Die schönste Zeit des Jahres ist immer auch Lese-Zeit. Tipps für die passende Sommer-Lektüre. Von Kinderbuch bis Flugzeuglektüre.

Die schönste Zeit des Jahres ist immer auch Lese-Zeit. Im Flieger, am Strand, auf dem Hotelbalkon oder der Bungalowterrasse bei untergehender Sonne: Wer das berühmte „gute Buch“ dabei hat, dem sind einwandfreie Mußestunden beschieden. Tipps für die passende Sommer-Lektüre gibt die Abendblatt­-Redaktion hier – und vergisst dabei auch nicht die Kinderbücher, falls der Nachwuchs überraschenderweise mal keine Lust auf Planschen, Eis und Sandburgenbauen hat.

Im Flugzeug

„Wie der Atem in uns“ (23 Euro): Der achtjährige Dave kommt 1948 bei einem Autounfall ums Leben.
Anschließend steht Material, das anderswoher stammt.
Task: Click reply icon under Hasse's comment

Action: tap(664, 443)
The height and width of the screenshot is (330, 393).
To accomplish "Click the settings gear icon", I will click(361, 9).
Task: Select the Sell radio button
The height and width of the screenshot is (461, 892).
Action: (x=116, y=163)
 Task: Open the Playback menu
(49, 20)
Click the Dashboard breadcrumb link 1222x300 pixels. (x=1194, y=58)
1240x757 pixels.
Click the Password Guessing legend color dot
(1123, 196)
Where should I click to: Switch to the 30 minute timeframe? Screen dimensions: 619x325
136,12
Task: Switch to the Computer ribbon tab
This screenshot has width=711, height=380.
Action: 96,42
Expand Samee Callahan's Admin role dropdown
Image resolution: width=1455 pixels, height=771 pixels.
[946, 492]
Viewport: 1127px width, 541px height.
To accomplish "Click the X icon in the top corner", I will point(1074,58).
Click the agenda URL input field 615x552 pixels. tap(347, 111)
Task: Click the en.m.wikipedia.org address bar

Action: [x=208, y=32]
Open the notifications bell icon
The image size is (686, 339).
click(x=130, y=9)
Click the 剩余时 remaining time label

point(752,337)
Was sich dadurch bei der jüdischen Großfamilie Leibritzky alles für immer ändert, erzählt die amerikanische Autorin Elizabeth Poliner in Aus- und Rückblicken aus dem Blickwinkel der Schwester, die in inniger Hassliebe mit ihrer Familie verbunden ist. Schuld, Liebe und Identitätssuche auf 422 Seiten – der richtige Umfang für einen Langstreckenflug. (kil)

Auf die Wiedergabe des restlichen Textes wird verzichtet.